It was in Australia, amount was thousands of dollars, she noticed when she was asked to enter yet another code and all of a sudden it made her snap out of her "autopilot" and take notice and look at the URL and other details. So as soon as she realised that something was fishy, she logged into the correct site, then saw the money was gone.

> In the US the bar to pull money out of an account is pretty low. Most banks would allow reasonably-sized transfers out with just routing and account numbers. I was stunned by this, but this is the reason utilities and stores can pull your money without you even talking to your bank. Just give them the info. And that information is not secret, it is printed on your every check. The flip size is that for those "convenience" and service payments the money is easy to get back: banks, at least traditional, will bend over backwards to prevent being seen as enabling fraud.
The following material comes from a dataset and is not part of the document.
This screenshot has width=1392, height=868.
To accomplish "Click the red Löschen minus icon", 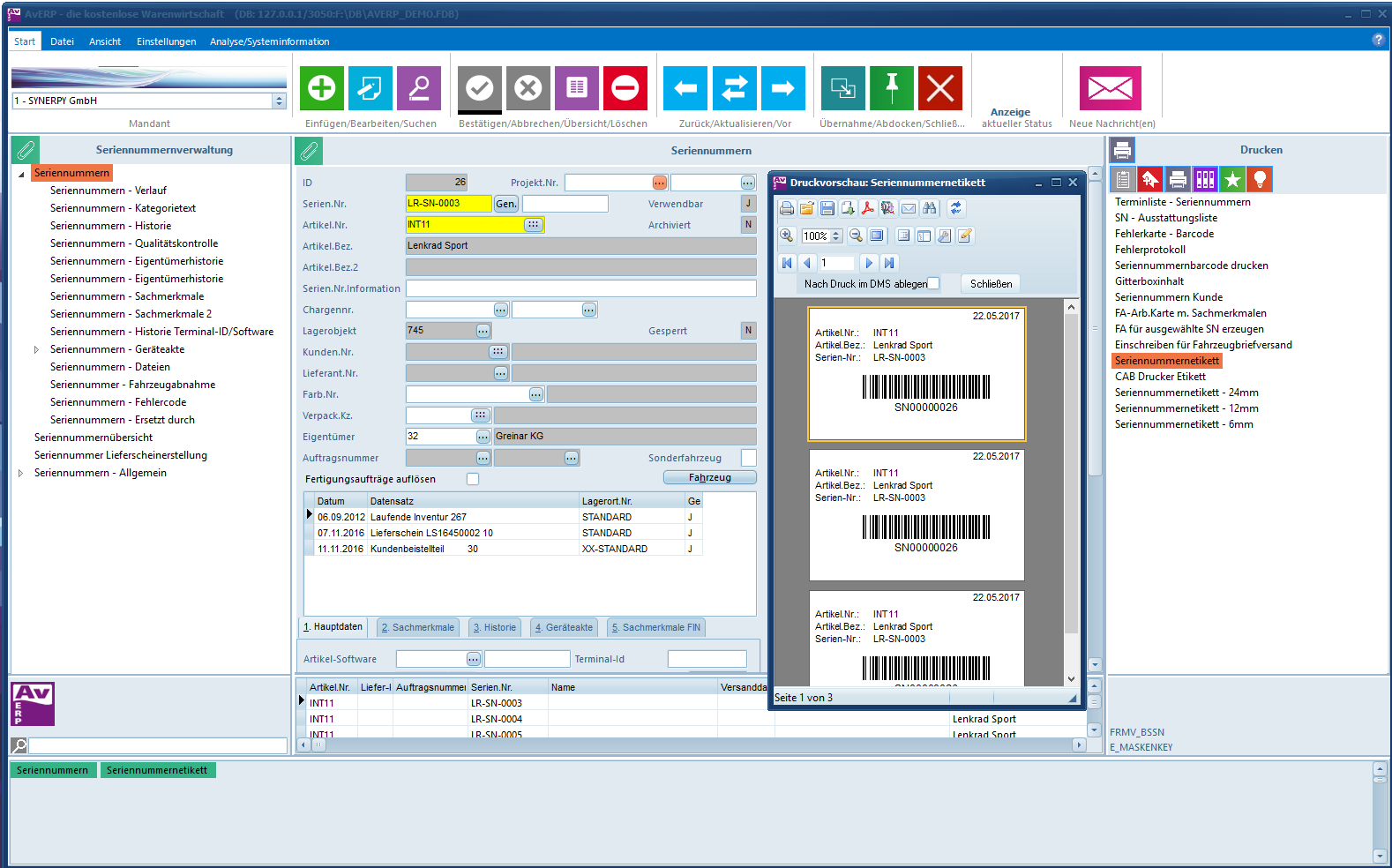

This was a "pay anyone" transfer. So money was being transferred to a bank by BSB/Account number in the background. The bank required a code when a new Payee is added, but the codes were not differentiated, so she was asked for a code to login, then told the code was wrong and asked for another code. In the background the real banking site to which her actions were being replaced had successfully logged in and had initiated a transfer to a new Payee. The real banking site asked the attackers for a code to add the new Payee, the fake banking site asked her for a new code to login.

The thing that really enabled the attack is that the same code generator was used for both codes, without any indication that a different action was being performed.